*Text for analysis*
##########
In summary our data show that trimipramine behaves like other tricyclic antidepressants in an overdose setting. This observation suggests that the main therapeutic mode of action is not relevant for intoxication, but that anticholinergic and antihistaminergic properties are.

Study limitations

The interpretation of our findings is limited by the retrospective nature of the study design. This implies that detailed information that may be relevant might not have been recorded at the time of the initial call, since data collection occurred separately from any study hypotheses. In addition, data from poison control centres are subject to reporting bias, as we do not know the percentage of cases reported to our centre [26]. A further limitation is that a high proportion of included patients were young adults and this may limit the generalizability of our findings. Furthermore, our strict inclusion/exclusion criteria, in particular the decision to only include monointoxications and cases with well-defined ingested doses led to small case numbers. However, we are convinced that these restrictions were necessary to be able to interpret the findings properly, in particular because we were not able to obtain trimipramine plasma concentrations in most cases to confirm the ingested amount. Moreover, a possible inaccuracy of dose information in some cases cannot be excluded, and should be considered when interpreting the results. Finally, as infants and children younger than 16 years were excluded, our results may not necessarily be extrapolated to this population.
##########
*About this exercise*
Write a continuation of the text on trimipramine overdose, picking up right after its final sentence on the exclusion of infants and children.

(Data excerpts)
##########
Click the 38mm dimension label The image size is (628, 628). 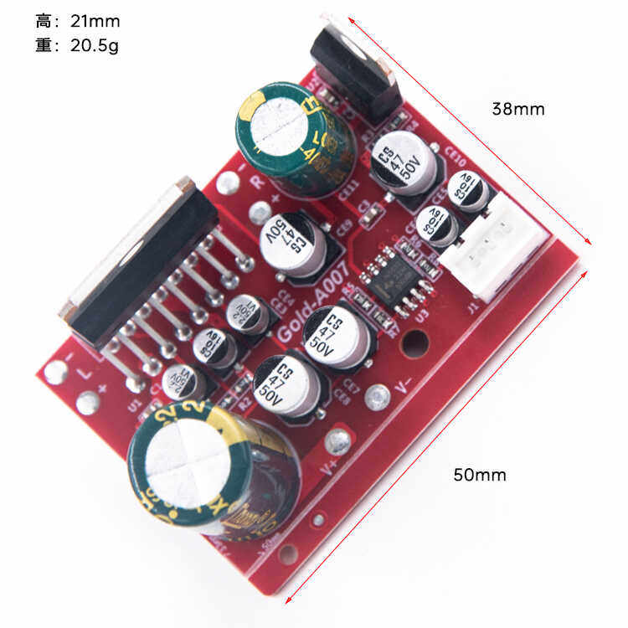click(518, 109)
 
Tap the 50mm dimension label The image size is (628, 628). click(480, 475)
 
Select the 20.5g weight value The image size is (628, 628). click(92, 46)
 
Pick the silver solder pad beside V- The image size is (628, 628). click(378, 394)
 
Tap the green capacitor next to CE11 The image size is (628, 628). click(295, 138)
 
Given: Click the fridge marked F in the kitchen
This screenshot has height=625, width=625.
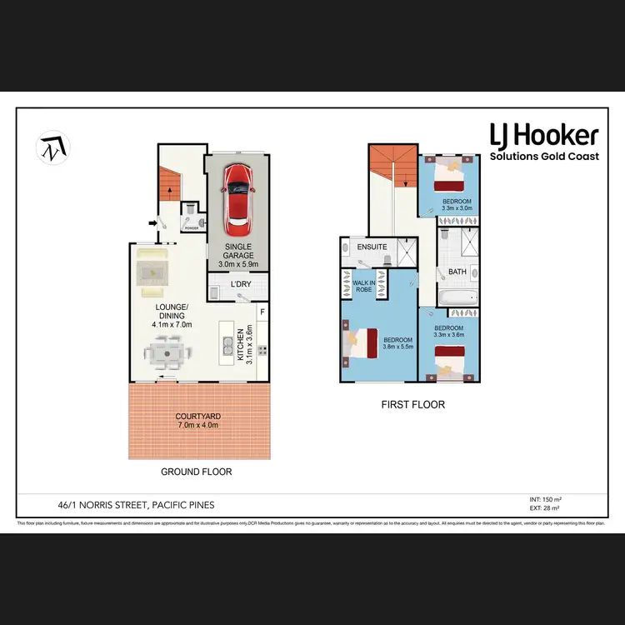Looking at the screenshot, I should [262, 312].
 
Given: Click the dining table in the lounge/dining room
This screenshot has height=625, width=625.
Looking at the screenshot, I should [167, 355].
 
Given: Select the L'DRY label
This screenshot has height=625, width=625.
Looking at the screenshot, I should [241, 285].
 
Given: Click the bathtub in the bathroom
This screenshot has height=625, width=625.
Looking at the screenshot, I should [457, 297].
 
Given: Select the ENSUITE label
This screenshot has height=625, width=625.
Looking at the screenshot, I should [372, 248].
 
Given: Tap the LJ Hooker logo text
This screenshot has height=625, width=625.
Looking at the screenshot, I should [543, 135].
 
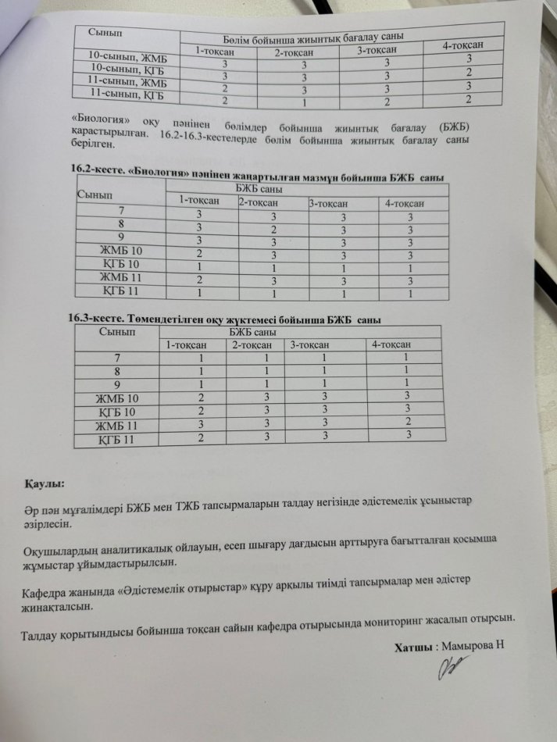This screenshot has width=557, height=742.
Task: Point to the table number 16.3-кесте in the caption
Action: pyautogui.click(x=95, y=317)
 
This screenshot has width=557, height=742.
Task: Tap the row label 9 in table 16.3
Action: pyautogui.click(x=117, y=384)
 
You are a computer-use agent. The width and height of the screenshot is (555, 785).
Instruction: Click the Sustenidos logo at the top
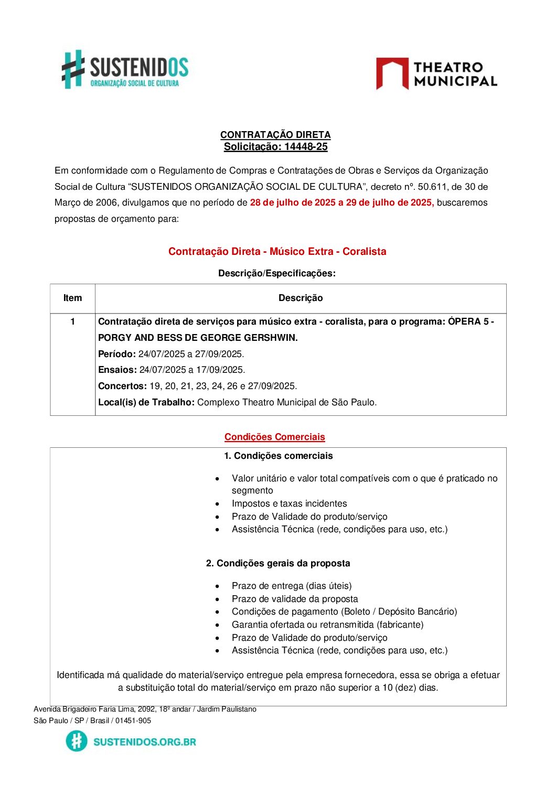click(125, 70)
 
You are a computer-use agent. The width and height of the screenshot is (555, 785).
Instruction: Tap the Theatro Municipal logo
click(436, 74)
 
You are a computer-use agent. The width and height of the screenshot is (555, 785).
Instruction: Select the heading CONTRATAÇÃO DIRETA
click(275, 135)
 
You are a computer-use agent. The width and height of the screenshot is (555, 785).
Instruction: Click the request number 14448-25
click(306, 147)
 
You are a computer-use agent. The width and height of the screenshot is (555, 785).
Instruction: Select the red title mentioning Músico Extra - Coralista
click(277, 252)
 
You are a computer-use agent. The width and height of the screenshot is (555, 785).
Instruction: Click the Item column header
click(72, 298)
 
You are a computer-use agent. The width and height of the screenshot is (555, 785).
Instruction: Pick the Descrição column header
click(301, 298)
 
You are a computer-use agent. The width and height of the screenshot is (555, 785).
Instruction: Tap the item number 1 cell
click(72, 321)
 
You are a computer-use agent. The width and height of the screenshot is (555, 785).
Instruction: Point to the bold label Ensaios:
click(118, 370)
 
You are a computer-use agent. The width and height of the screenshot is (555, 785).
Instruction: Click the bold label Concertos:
click(122, 386)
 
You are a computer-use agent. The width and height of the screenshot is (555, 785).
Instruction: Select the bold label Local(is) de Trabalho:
click(146, 402)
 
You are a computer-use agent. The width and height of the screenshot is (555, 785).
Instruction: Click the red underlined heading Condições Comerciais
click(275, 437)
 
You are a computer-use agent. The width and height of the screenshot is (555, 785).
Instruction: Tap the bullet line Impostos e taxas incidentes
click(290, 503)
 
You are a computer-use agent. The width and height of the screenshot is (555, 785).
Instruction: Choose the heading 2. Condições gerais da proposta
click(278, 563)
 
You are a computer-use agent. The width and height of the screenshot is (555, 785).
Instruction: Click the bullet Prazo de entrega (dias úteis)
click(292, 586)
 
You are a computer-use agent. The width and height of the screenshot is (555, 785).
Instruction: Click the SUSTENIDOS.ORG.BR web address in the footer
click(145, 741)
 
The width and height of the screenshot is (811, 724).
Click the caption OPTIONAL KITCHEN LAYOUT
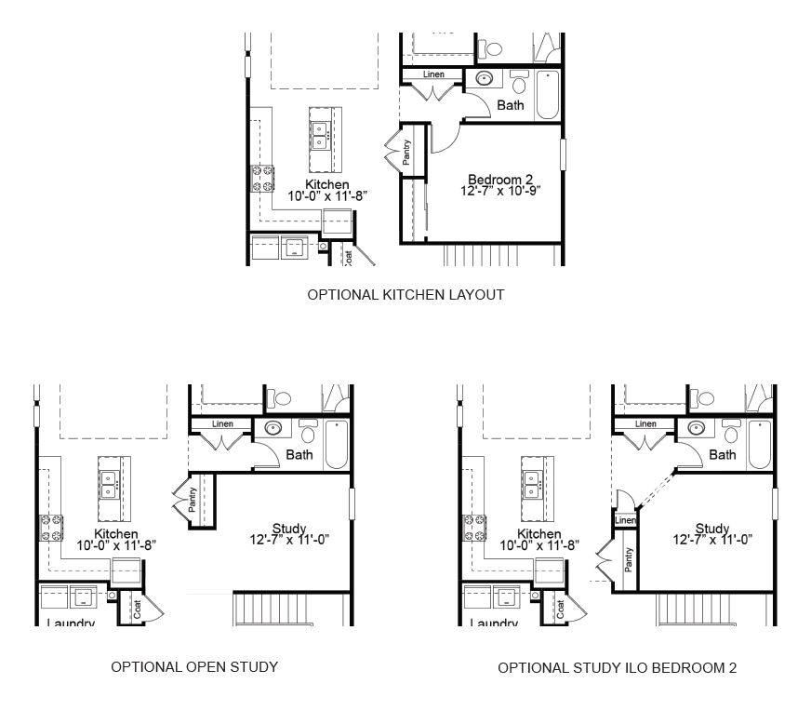(x=406, y=295)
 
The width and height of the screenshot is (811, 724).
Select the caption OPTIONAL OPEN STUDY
(x=194, y=667)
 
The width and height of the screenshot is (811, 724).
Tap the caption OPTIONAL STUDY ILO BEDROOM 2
(x=617, y=668)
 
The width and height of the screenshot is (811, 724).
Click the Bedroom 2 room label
(x=500, y=179)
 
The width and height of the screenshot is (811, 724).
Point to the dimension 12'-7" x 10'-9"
(x=500, y=191)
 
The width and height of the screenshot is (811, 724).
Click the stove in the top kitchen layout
##########
*Answer box*
The results of the present study indicate that trimipramine poisoning mainly occurs as a consequence of suicide attempts in young female patients. Moreover, it was shown that moderate trimipramine intoxication can already occur after ingestion of doses in the high therapeutic range, indicating that dosing errors may be particularly dangerous. The minimal dose for moderate symptoms was 250 mg (median dose 1.2 g) or 7.7 mg kg−1 (median dose 20 mg kg−1), respectively, and 850 mg (median dose 2.7 g) or 17.9 mg kg−1 (median dose 55 mg kg−1), respectively, for severe symptoms.

The identification of minimal doses for moderate and severe toxicity, and of the dose bearing a 50% risk of developing moderate, severe or fatal poisonings, may help clinicians managing acutely poisoned patients. The symptoms of trimipramine poisoning predominantly involved the central nervous and the cardiovascular systems, whereas respiratory symptoms were observed only in severe cases. Fatalities were due to refractory cardiovascular collapse. A possible beneficial effect of early gastrointestinal decontamination with activated charcoal was identified, but this result should be interpreted with caution, considering the limited number of patients included in this study.

Competing Interests

The authors declare that they have no conflicts of interest.


The present work was supported entirely by the internal resources of the Swiss Toxicological Information Centre.